それぞれが適当に答えていたが、ある記者がこんなことを陽子に質問しだす。


「トーナメント進出おめでとうございます! リーダー、今日は誰と寝るんですか?」


 寝る?と困惑する陽子だったが何を聞いているのか気づいて、顔を真っ赤にする。


「おっ、夢魔ではもう珍しい清純な表情を頂き! ぐはぁ!」


 サンゼンが変態記者を殴り飛ばす。だれもその行動を咎める者はおらず、同類扱いされたくないのか質問攻めはこれまでとなった。

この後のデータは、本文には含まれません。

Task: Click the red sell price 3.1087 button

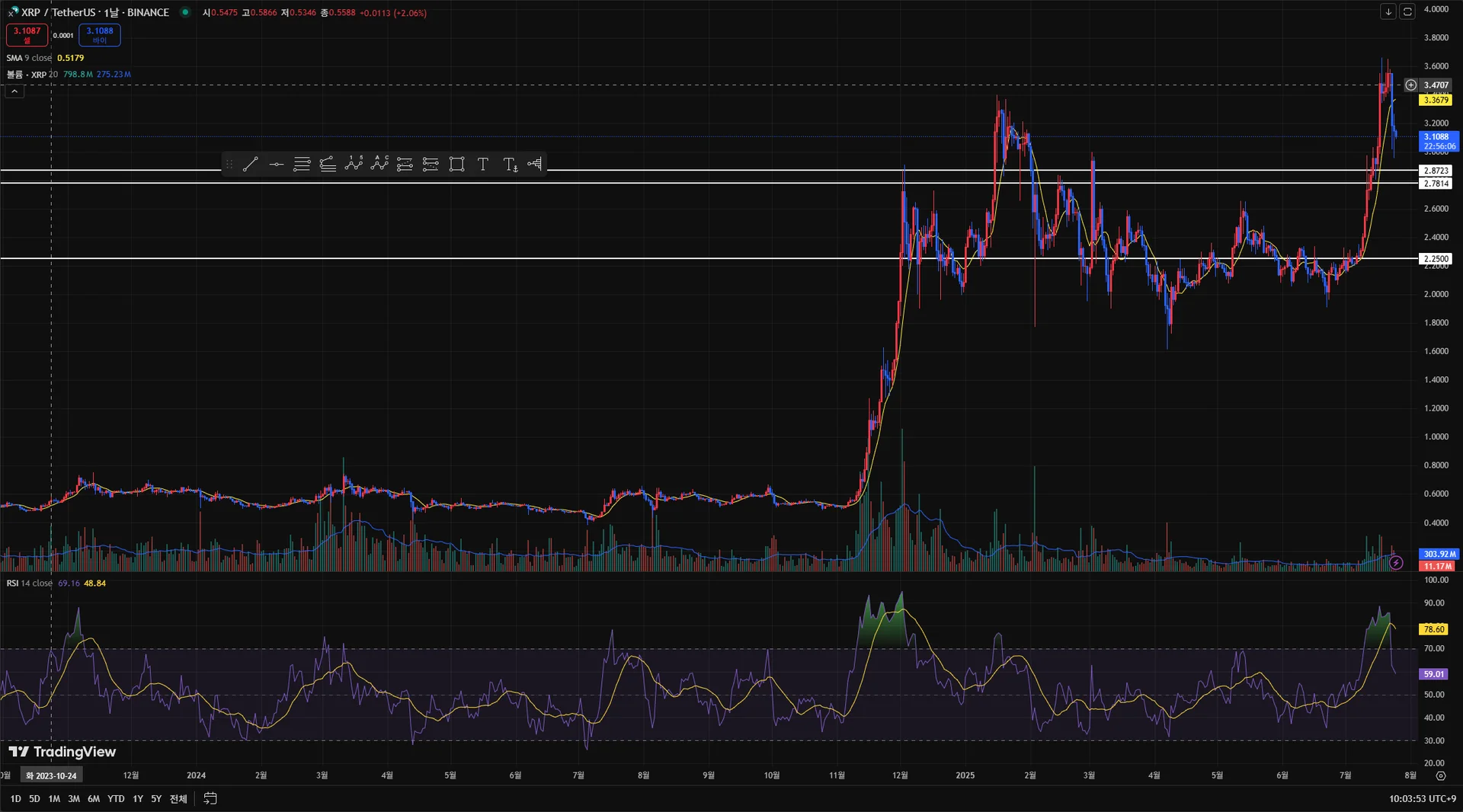Action: coord(27,35)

「……蜘蛛の子散らすように逃げていったわね。まったくもう…」


「マアマア、もう邪魔されなさそうでいいじゃないデスカ。 宿に戻りマショウ」


一同が宿に戻る最中にも小さな盛り上がりがあり、宿に向かう一同の写真を撮ったり声援をかける人たちがいた。


「でも……こうやってみんなが応援してくれるってちょっとうれしいかも」


「へへっ……確かにな。最も、どっかの馬鹿みたいなのは勘弁だが」


 そう言って宿屋の扉前で手を振って、様々な魔族で作られた人だかりに別れを告げる。


「おばちゃんみたわよ! 頑張ったわね!」


 給仕のおばちゃんが部屋を綺麗にし終わったのか部屋の前で桶を片手に一同に声をかけた。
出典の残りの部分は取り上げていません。